**Instructions to follow:**
Print the entries exactly; no image belongs in the copy.

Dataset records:

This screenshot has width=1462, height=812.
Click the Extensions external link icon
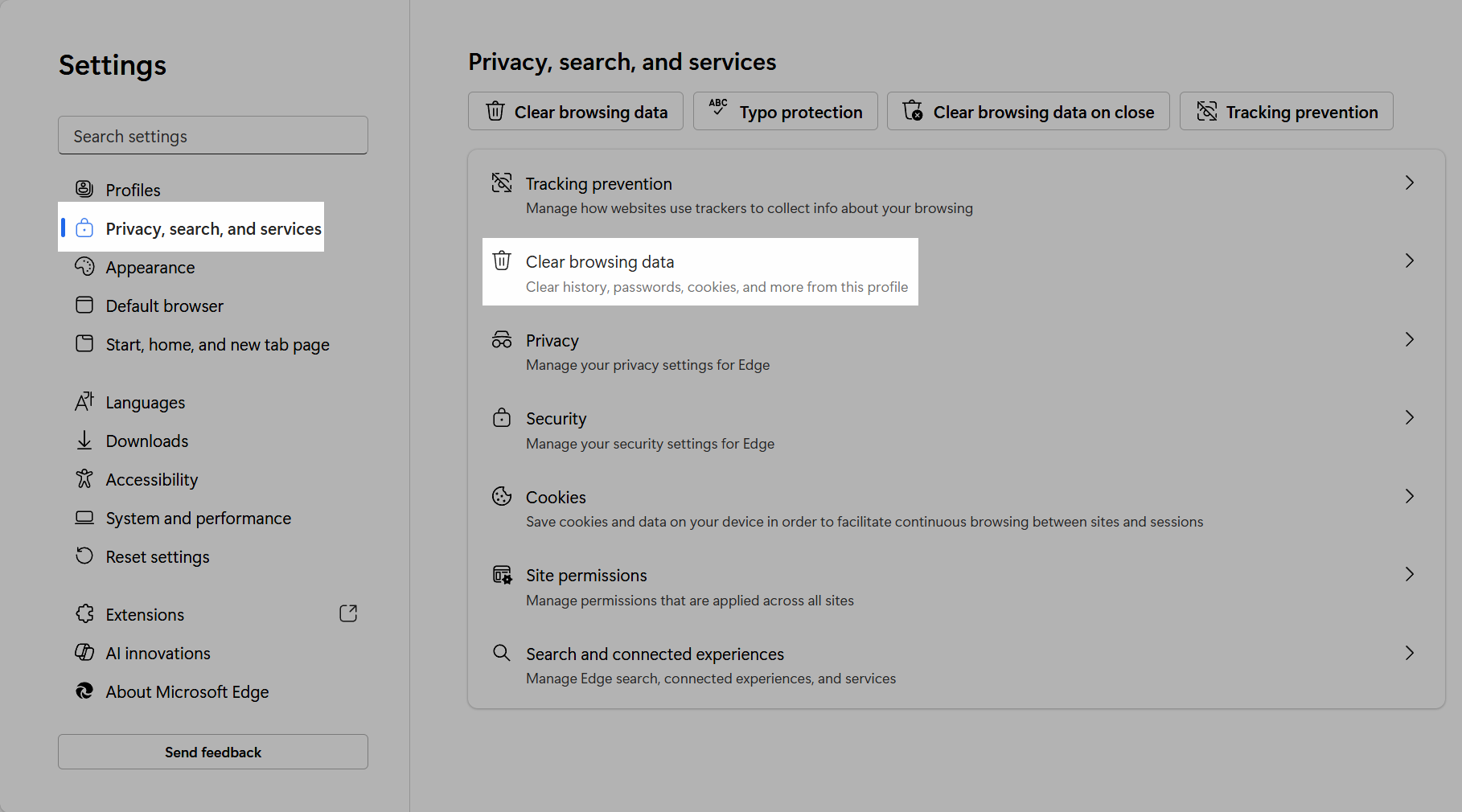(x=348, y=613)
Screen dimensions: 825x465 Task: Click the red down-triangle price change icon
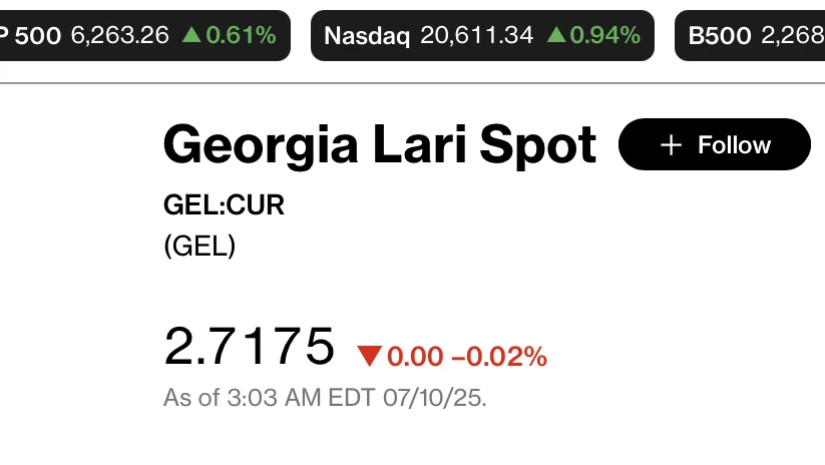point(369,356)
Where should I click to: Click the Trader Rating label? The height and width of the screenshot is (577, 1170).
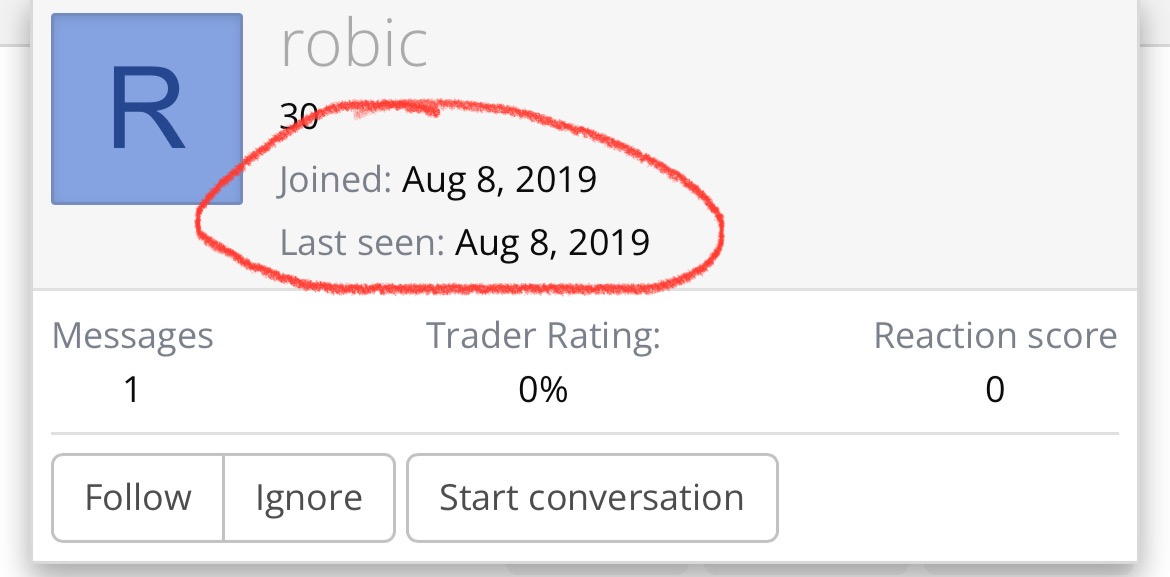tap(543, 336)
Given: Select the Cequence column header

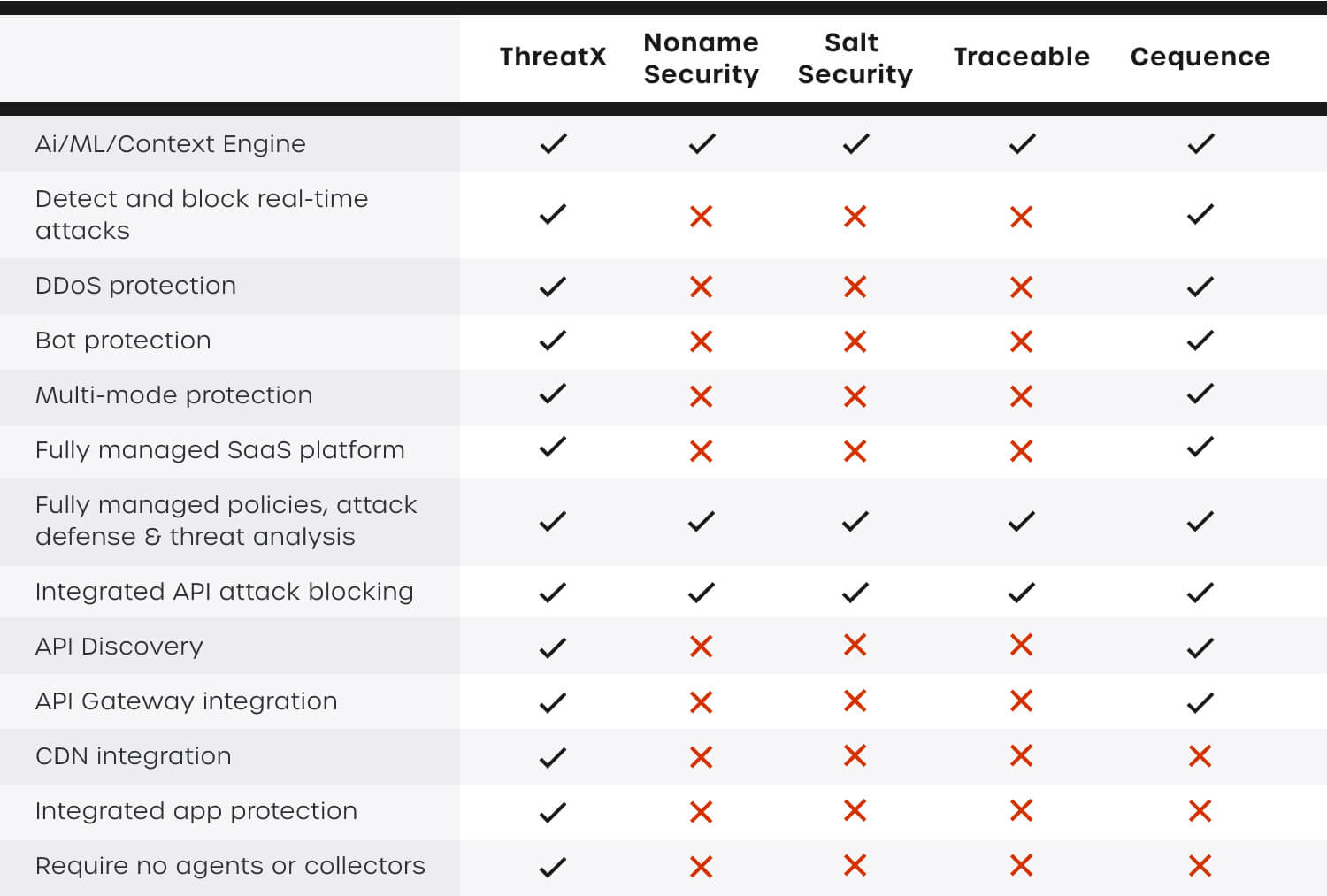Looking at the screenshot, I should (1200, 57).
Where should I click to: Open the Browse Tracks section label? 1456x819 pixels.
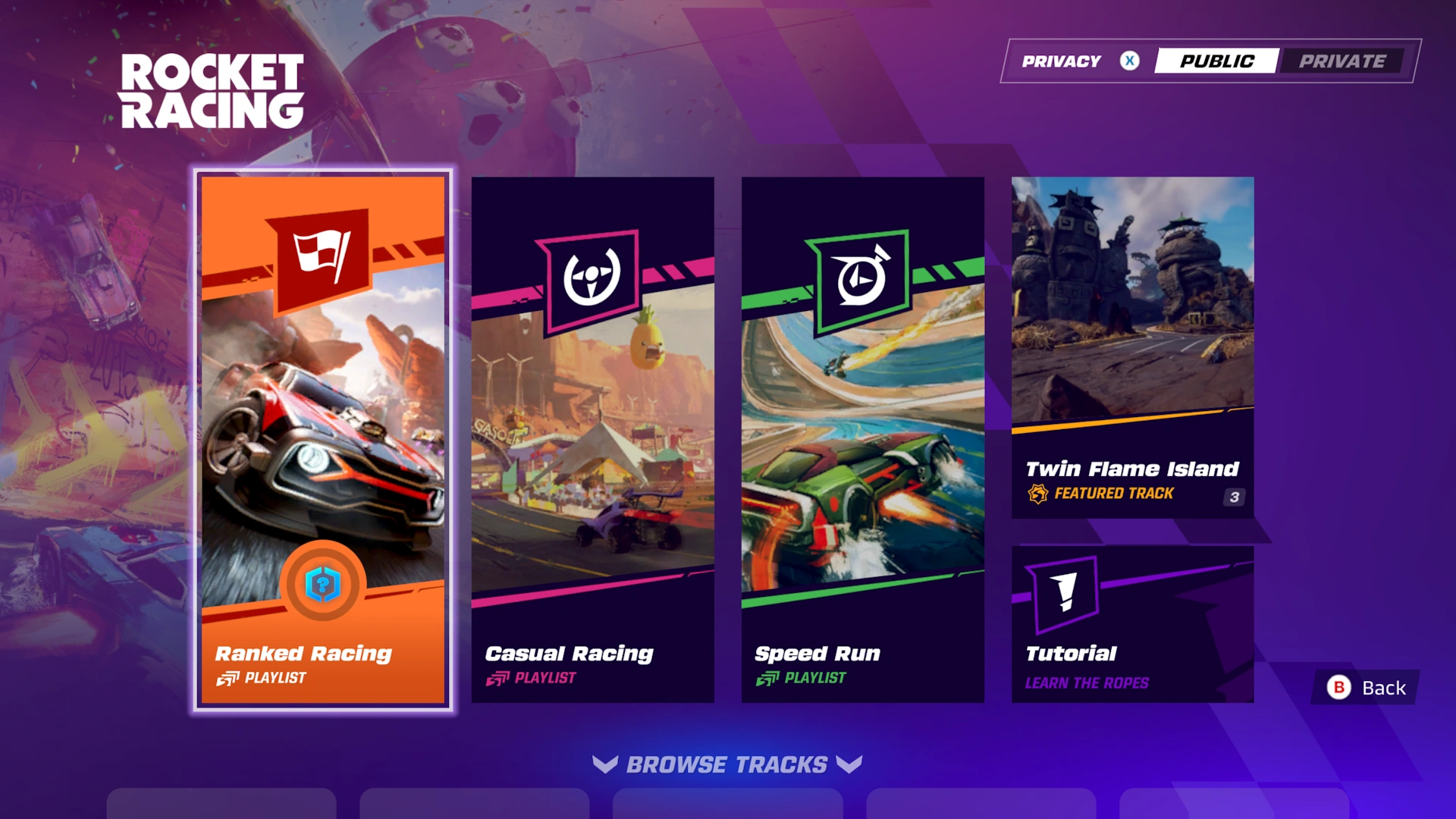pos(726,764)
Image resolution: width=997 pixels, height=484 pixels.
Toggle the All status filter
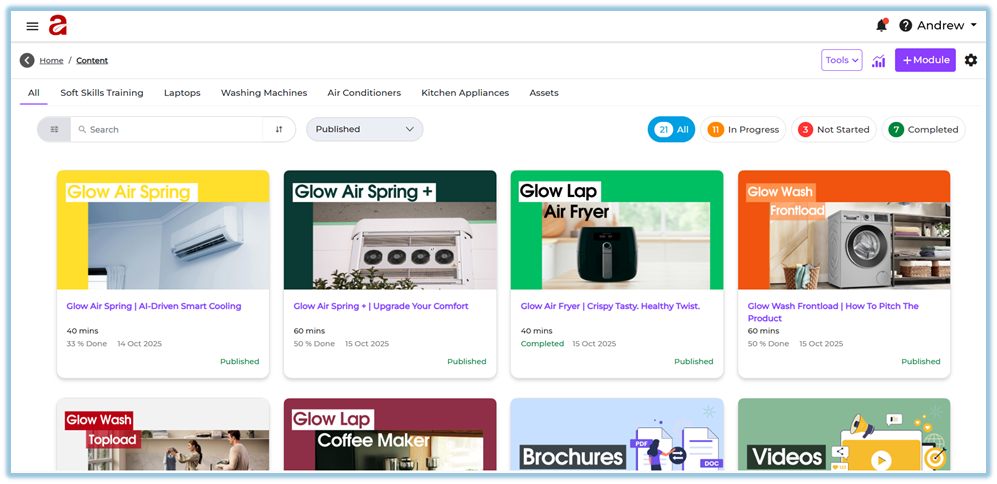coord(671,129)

**Solution:**
This screenshot has width=1462, height=812.
Click the Extensions external link icon
(x=348, y=613)
Screen dimensions: 825x465 Task: Click the red down-triangle price change icon
point(369,356)
Where should I click to: Click the Trader Rating label? The height and width of the screenshot is (577, 1170).
tap(543, 336)
Given: Select the Cequence column header

Looking at the screenshot, I should (1200, 57).
Where should I click to: Open the Browse Tracks section label? 1456x819 pixels.
pos(726,764)
Image resolution: width=997 pixels, height=484 pixels.
Toggle the All status filter
coord(671,129)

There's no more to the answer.